--- START ---

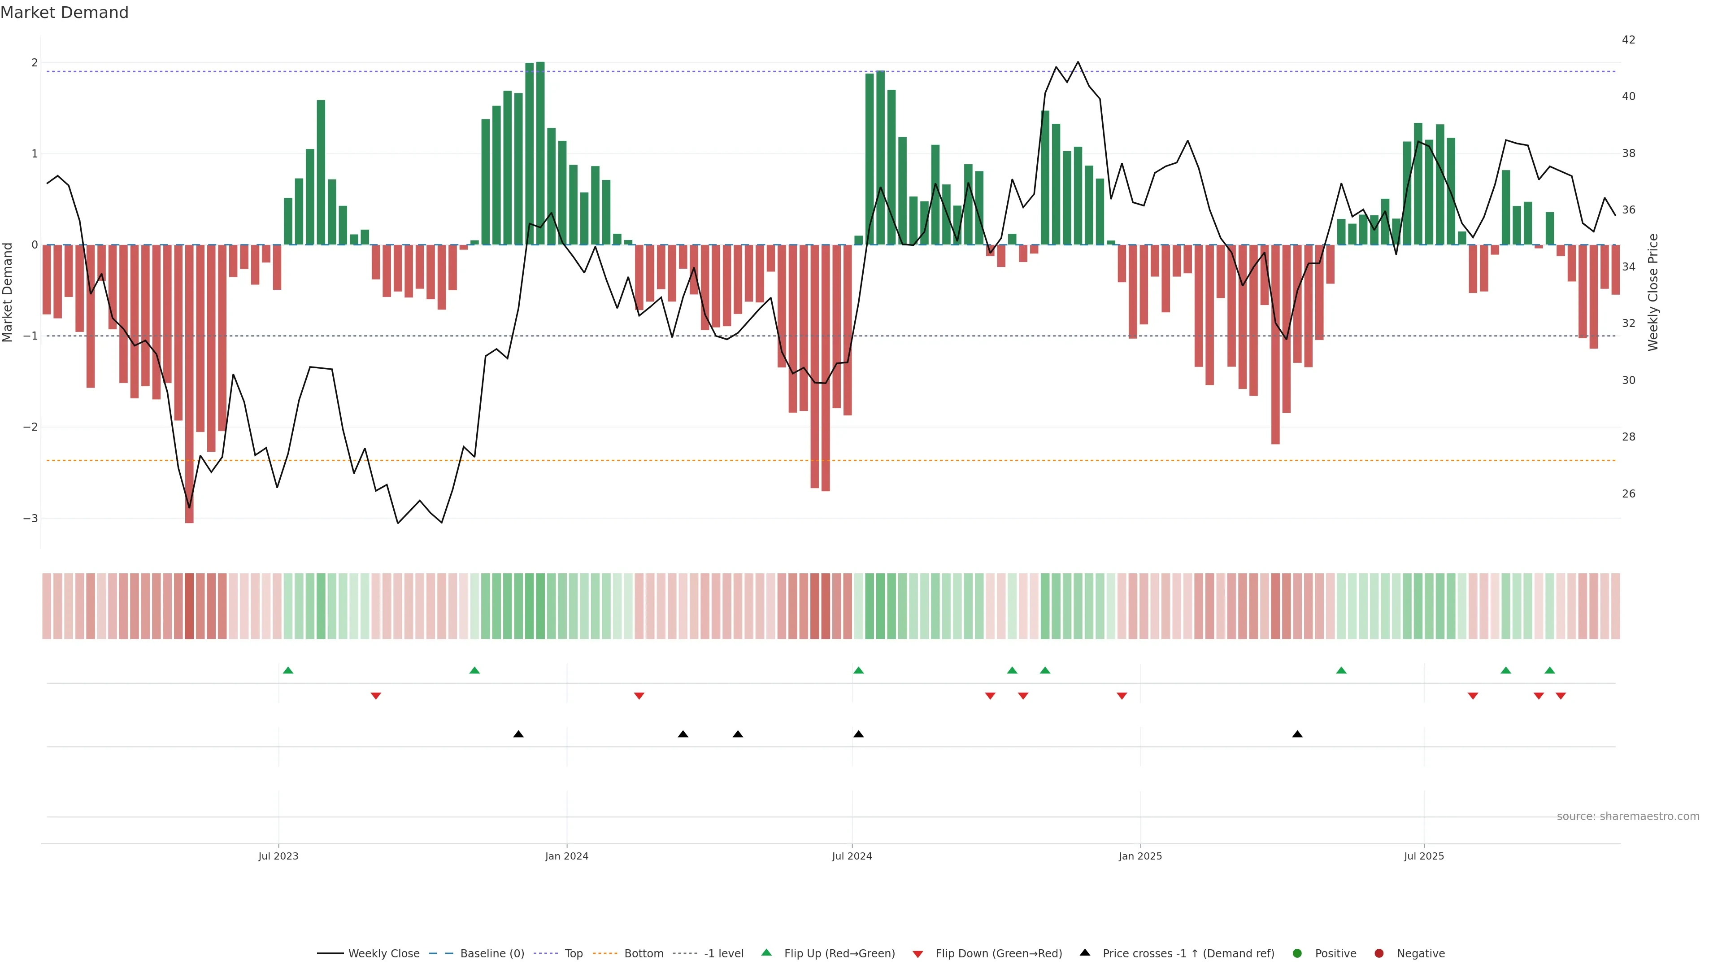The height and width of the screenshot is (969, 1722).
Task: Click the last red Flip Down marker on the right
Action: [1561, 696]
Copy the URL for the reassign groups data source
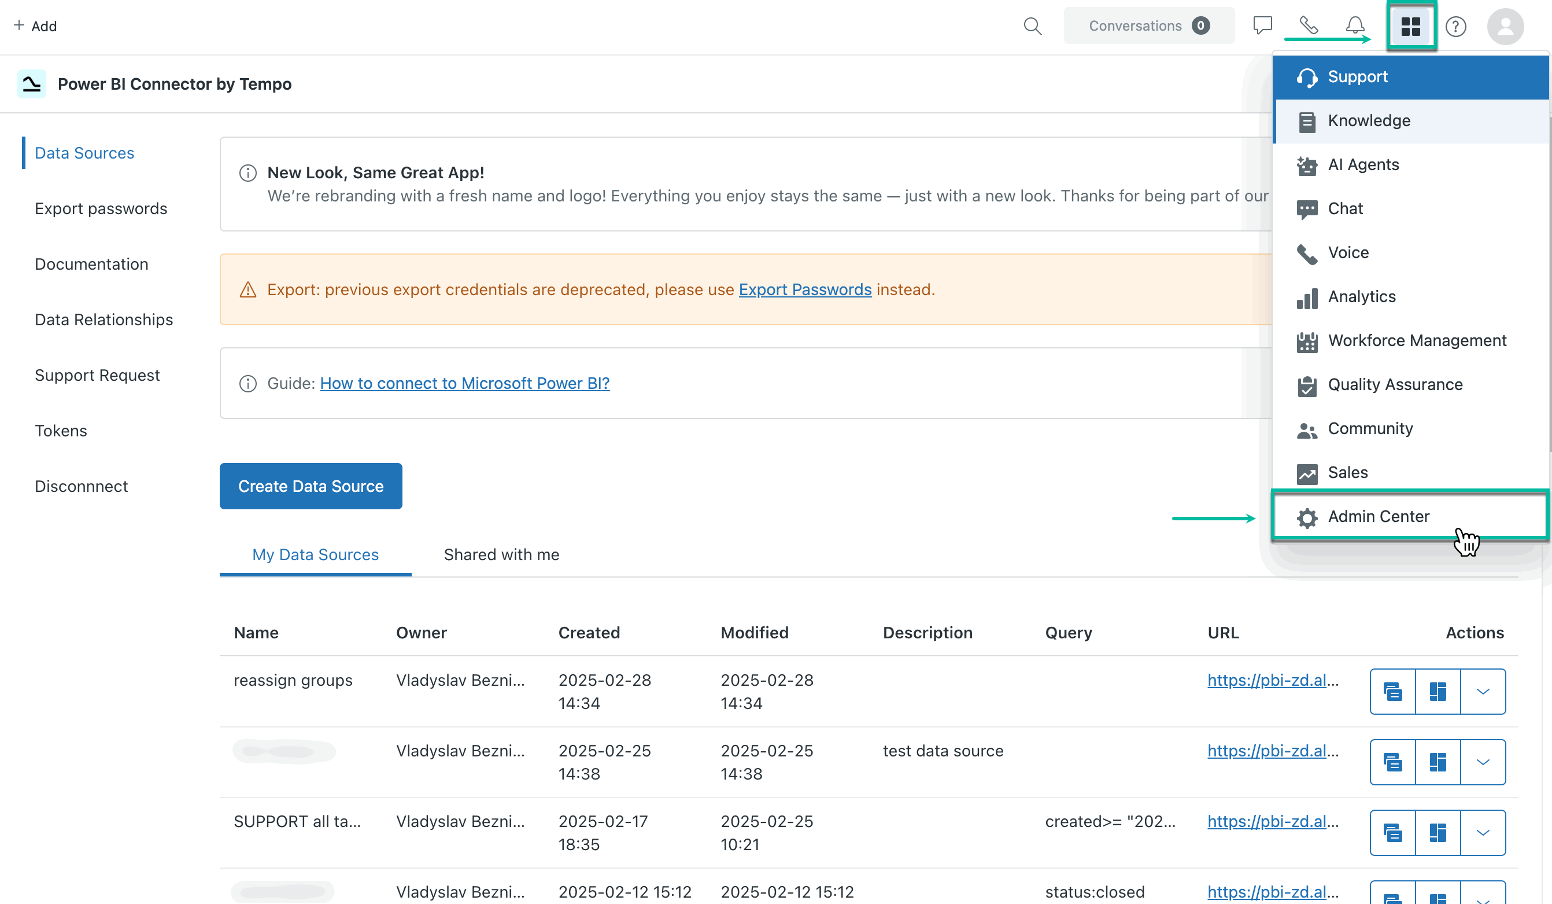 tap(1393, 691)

--- END ---

● **TASK REQUIREMENTS**
Exclude all pictures and return precisely the lines from the one containing "Copy the URL" through the closing line of the data.

● **ANSWER BOX**
Copy the URL for the reassign groups data source
 tap(1393, 691)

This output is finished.